Records from a dataset:
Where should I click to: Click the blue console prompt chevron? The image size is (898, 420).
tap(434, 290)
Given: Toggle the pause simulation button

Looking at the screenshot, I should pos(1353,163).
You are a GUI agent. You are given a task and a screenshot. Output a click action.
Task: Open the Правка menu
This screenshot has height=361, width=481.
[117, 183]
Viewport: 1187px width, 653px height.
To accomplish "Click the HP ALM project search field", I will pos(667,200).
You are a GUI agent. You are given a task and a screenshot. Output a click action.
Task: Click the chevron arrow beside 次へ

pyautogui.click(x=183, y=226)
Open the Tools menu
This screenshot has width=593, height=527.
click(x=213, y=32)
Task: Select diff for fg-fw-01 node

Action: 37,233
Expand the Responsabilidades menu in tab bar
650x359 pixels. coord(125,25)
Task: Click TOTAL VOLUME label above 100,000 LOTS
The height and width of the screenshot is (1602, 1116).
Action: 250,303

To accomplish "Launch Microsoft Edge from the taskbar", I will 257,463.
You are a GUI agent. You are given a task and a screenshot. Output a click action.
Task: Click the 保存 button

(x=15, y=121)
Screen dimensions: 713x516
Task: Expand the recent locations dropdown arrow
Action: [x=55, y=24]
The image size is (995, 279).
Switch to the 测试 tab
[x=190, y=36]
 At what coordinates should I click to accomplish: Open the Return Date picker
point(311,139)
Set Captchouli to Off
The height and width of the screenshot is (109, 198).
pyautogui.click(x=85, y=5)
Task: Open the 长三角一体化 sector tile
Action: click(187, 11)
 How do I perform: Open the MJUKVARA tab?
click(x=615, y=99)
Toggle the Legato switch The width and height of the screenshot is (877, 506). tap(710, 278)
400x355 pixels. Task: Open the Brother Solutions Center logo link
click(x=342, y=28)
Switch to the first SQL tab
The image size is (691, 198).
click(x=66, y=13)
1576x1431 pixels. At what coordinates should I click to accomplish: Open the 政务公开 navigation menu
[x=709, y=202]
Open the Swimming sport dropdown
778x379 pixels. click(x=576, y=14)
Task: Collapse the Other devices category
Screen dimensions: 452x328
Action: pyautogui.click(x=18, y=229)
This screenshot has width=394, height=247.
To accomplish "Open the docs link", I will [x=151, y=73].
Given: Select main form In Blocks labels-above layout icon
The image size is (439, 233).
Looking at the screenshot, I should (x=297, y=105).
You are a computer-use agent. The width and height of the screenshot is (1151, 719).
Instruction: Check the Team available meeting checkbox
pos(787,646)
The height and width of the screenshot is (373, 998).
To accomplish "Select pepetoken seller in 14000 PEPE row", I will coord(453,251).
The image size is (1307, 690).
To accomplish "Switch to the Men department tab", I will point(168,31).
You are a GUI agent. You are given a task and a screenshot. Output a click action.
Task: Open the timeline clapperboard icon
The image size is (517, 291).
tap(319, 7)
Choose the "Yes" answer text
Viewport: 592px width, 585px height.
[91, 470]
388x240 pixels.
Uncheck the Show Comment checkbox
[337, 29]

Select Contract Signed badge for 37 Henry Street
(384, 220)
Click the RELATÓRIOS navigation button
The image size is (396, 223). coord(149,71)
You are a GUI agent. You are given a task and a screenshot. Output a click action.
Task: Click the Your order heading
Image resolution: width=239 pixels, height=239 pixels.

### Task details:
Only the lines from the one containing "Given: Select main" through the last line of the records belong in the answer, each written out exactly.

### Answer to the exercise:
Given: Select main form In Blocks labels-above layout icon
The image size is (439, 233).
Looking at the screenshot, I should (x=297, y=105).
You are a computer-use agent. The width and height of the screenshot is (1151, 719).
Instruction: Check the Team available meeting checkbox
pos(787,646)
The height and width of the screenshot is (373, 998).
To accomplish "Select pepetoken seller in 14000 PEPE row", I will coord(453,251).
The image size is (1307, 690).
To accomplish "Switch to the Men department tab", I will point(168,31).
You are a GUI agent. You are given a task and a screenshot. Output a click action.
Task: Open the timeline clapperboard icon
The image size is (517, 291).
tap(319, 7)
Choose the "Yes" answer text
Viewport: 592px width, 585px height.
[91, 470]
388x240 pixels.
Uncheck the Show Comment checkbox
[337, 29]

Select Contract Signed badge for 37 Henry Street
(384, 220)
Click the RELATÓRIOS navigation button
The image size is (396, 223). coord(149,71)
You are a GUI agent. You are given a task and a screenshot. Output a click action.
Task: Click the Your order heading
Image resolution: width=239 pixels, height=239 pixels.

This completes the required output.